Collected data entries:

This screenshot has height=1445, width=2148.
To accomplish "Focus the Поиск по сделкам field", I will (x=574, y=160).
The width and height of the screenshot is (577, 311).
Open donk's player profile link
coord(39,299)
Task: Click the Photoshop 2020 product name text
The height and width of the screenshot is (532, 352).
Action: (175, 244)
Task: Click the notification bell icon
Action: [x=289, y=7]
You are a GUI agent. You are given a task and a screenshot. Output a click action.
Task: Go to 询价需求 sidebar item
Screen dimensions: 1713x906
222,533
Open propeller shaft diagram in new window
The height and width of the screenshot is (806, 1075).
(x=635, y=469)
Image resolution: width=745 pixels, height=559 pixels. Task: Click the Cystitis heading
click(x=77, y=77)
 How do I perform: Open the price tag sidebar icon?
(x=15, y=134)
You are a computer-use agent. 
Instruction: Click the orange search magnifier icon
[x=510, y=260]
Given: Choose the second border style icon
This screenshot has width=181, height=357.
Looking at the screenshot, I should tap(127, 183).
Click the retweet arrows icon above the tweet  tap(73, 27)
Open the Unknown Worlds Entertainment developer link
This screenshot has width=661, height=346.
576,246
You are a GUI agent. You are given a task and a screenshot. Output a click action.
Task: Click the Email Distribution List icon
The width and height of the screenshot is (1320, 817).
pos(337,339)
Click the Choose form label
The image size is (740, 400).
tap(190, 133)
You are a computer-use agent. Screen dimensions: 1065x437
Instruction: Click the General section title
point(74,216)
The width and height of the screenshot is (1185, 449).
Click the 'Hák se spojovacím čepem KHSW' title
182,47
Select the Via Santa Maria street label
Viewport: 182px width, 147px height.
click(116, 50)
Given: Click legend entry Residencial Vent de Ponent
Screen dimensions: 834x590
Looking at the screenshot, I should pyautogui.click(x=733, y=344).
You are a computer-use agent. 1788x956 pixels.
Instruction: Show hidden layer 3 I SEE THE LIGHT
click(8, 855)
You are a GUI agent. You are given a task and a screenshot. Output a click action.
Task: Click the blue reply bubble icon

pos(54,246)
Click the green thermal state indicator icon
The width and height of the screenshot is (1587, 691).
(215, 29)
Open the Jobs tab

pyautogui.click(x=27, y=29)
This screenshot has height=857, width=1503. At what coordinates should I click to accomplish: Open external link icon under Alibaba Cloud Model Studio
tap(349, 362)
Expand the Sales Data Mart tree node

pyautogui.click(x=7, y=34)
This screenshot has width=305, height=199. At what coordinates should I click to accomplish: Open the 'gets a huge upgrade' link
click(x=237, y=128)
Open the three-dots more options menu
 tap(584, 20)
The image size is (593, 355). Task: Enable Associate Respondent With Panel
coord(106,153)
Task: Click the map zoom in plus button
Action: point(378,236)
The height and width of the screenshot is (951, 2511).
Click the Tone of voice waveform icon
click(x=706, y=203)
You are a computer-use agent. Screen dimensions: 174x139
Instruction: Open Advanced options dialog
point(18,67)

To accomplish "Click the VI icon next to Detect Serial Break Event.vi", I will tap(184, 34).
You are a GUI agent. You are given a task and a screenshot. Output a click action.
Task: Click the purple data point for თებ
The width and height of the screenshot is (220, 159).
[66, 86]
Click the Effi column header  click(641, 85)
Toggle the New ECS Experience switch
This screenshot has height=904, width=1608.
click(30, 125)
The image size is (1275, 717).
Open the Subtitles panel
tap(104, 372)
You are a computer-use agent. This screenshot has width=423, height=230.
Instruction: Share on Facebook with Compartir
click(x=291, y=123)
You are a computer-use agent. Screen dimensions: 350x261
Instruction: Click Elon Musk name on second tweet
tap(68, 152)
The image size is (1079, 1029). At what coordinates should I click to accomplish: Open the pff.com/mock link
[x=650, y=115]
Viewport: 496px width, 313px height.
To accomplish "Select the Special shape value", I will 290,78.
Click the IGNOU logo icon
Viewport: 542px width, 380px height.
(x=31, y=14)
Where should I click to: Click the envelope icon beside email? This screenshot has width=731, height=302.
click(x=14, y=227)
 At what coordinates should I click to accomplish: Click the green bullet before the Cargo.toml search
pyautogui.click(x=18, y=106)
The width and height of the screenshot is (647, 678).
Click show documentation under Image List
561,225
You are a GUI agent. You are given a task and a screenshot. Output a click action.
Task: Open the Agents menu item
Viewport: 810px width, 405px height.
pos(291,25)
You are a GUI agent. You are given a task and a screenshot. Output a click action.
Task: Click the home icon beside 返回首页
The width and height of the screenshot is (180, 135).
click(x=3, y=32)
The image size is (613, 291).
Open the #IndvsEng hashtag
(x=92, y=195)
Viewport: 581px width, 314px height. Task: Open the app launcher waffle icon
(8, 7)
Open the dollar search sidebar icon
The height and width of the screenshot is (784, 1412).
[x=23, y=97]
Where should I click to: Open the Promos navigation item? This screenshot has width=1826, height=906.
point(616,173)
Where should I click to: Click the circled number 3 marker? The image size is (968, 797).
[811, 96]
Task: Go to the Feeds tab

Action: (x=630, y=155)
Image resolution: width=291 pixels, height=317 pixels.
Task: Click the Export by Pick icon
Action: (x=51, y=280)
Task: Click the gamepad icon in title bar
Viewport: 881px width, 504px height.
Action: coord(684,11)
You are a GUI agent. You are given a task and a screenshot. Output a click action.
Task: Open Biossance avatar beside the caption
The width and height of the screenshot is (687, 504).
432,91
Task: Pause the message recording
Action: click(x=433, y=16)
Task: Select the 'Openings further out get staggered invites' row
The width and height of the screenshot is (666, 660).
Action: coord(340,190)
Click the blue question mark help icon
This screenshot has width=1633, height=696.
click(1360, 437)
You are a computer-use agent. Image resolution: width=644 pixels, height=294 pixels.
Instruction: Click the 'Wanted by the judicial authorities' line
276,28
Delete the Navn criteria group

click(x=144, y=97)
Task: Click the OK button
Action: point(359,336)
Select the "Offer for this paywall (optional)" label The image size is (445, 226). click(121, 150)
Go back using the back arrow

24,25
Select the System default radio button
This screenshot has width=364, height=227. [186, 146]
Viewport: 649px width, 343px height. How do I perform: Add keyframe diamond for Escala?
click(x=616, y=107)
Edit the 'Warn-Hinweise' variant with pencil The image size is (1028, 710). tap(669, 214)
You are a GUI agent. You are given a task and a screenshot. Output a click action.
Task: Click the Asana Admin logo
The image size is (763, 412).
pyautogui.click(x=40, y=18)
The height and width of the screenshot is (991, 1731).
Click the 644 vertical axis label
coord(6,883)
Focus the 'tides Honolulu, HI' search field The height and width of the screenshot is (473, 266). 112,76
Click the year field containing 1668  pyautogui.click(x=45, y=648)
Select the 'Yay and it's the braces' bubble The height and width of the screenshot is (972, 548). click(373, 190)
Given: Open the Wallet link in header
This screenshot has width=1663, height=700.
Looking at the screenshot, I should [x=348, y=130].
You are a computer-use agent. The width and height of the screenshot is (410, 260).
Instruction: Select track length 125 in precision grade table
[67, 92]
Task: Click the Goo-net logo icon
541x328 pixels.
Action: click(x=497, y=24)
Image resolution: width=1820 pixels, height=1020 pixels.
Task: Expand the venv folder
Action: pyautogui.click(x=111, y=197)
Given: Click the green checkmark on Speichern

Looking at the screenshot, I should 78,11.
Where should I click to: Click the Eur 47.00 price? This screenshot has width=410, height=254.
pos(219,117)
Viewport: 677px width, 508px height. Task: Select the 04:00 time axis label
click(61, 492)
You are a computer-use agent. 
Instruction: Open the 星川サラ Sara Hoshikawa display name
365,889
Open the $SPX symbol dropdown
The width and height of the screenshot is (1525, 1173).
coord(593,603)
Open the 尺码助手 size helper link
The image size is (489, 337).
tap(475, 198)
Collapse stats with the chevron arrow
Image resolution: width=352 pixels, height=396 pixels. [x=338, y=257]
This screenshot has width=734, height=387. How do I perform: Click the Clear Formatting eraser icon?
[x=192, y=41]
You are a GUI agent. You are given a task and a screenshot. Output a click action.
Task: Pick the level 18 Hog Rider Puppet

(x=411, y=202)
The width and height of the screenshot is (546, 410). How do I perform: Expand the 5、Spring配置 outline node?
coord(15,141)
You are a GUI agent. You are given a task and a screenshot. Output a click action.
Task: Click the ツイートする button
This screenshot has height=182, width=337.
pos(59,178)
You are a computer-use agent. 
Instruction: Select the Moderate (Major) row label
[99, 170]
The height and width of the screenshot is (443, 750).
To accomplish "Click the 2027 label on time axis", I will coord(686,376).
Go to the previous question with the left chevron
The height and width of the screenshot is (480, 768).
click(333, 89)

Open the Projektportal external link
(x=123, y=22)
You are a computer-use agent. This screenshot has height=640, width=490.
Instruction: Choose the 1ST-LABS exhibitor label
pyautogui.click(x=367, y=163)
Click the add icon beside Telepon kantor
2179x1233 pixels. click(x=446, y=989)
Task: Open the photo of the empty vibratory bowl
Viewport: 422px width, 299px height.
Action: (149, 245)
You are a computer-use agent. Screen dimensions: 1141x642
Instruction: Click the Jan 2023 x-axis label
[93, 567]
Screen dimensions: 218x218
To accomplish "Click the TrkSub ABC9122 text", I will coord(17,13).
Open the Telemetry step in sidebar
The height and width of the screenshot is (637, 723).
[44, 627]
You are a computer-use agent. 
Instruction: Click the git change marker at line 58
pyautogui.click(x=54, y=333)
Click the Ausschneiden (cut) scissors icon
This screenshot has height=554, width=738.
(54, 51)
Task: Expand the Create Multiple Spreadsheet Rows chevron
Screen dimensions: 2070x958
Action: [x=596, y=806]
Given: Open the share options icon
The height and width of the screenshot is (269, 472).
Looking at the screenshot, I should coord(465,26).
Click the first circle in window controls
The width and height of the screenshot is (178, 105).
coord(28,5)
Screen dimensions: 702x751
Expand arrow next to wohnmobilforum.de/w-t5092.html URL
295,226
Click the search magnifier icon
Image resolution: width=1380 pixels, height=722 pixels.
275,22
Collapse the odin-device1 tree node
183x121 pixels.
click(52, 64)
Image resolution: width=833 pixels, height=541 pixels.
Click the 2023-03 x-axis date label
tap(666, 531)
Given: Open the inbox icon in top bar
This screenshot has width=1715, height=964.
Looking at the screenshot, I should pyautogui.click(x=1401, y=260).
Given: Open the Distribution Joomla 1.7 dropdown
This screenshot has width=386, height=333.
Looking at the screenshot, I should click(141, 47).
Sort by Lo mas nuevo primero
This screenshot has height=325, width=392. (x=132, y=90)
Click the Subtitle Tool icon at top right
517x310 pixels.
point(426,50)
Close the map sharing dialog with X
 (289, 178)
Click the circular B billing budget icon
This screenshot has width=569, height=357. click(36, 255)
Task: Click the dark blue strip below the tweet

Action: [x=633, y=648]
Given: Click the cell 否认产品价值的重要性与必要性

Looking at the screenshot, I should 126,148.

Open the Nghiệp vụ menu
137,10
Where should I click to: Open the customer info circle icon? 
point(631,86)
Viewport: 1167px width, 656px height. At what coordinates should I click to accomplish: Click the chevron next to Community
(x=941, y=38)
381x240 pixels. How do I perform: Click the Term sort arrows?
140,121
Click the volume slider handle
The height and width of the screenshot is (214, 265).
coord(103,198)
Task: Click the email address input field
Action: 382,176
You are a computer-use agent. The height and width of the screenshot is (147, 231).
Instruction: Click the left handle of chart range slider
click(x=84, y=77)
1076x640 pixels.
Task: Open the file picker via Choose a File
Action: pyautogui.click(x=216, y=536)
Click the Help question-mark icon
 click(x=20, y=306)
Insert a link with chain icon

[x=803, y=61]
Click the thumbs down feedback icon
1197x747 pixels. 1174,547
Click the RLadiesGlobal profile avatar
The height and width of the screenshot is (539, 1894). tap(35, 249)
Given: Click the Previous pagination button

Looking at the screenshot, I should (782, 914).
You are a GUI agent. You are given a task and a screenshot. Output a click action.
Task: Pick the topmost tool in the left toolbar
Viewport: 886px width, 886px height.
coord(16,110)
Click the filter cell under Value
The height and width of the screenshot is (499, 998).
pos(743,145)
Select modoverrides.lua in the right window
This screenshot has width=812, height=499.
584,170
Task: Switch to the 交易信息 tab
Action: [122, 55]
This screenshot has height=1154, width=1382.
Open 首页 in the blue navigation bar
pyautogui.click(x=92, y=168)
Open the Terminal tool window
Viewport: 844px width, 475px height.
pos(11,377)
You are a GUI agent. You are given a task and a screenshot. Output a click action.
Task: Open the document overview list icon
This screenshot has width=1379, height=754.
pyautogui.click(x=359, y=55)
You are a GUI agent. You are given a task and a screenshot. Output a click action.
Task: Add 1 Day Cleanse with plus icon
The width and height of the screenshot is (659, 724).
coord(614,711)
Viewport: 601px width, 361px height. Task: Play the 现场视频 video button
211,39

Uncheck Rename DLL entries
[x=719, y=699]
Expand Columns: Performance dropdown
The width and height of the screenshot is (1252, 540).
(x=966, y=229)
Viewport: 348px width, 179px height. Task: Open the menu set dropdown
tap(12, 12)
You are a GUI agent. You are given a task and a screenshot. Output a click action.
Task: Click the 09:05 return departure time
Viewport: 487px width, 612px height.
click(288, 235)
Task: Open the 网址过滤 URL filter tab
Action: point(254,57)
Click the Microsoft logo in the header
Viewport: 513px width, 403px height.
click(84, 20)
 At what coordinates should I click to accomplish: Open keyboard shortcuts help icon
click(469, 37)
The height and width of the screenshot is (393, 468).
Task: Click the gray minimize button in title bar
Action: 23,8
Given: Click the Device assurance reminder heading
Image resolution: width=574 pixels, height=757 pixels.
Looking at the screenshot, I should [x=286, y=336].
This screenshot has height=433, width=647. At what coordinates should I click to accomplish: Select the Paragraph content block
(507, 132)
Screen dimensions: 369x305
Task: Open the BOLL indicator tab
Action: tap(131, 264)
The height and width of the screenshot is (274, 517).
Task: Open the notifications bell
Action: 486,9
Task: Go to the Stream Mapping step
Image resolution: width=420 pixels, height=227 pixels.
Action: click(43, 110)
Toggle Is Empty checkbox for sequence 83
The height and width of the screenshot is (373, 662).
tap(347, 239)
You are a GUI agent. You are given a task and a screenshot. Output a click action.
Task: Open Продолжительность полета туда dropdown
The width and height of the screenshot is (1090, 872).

## Exercise details:
Can you copy, character for character, the stretch of lines from the one containing "Task: Click the Photoshop" through the one containing "click(x=77, y=77)", including both of those lines?

## Solution to the problem:
Task: Click the Photoshop 2020 product name text
The height and width of the screenshot is (532, 352).
Action: (175, 244)
Task: Click the notification bell icon
Action: [x=289, y=7]
You are a GUI agent. You are given a task and a screenshot. Output a click action.
Task: Go to 询价需求 sidebar item
Screen dimensions: 1713x906
222,533
Open propeller shaft diagram in new window
The height and width of the screenshot is (806, 1075).
(x=635, y=469)
Image resolution: width=745 pixels, height=559 pixels. Task: Click the Cystitis heading
click(x=77, y=77)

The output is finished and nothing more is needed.